Abstract

In and since its historical beginnings, Christian worship has retained its eschatological dimension, as this even is intricately related to aspects of its missionality. As such, the worship given and performed in the contemporary Reformed church must also retain its eschatological-missionality. While Martha L. Moore-Keish locates this eschatological dimension within the event of Holy Communion, Reformed churches do not celebrate Holy Communion every Sunday. Might Reformed worship, whenever it goes without Holy Communion, be losing its very own eschatological quality? This article serves as a constructive proposal for (re)locating the eschatological-missionality of weekly Reformed worship, by way of emphasizing the eucharistic aspect of the Reformed liturgy. To pursue this inquiry, the present article undertakes an investigation of Reformed eucharistic theology, followed by a consideration of the Orthodox Alexander Schmemann's figuring of the world as sacrament and its relation to mission.
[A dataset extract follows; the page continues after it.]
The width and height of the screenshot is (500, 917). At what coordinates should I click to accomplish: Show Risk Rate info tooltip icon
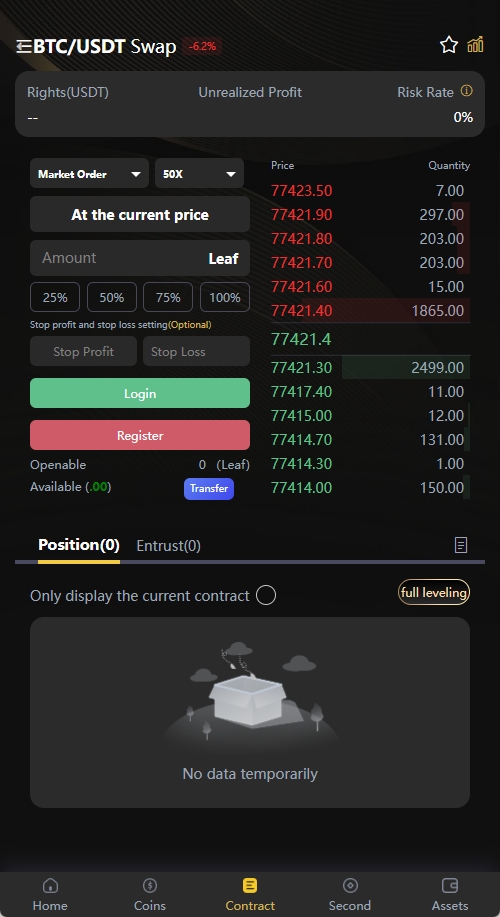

I then reconstruct the positionality of the eschatological dimension within Reformed worship, in the end thereby synthesizing the Reformed eucharistic theology of Calvin with the Eastern Orthodox eucharistic theology articulated in Schmemann's thought in order to locate the eschatological-missionality of the Reformed liturgy. In the end, it is hoped that this constructive proposal might underscore the importance of the eucharistic aspect of the Reformed liturgy, even in such a way that emphasizes the very character of its eschatological-missionality.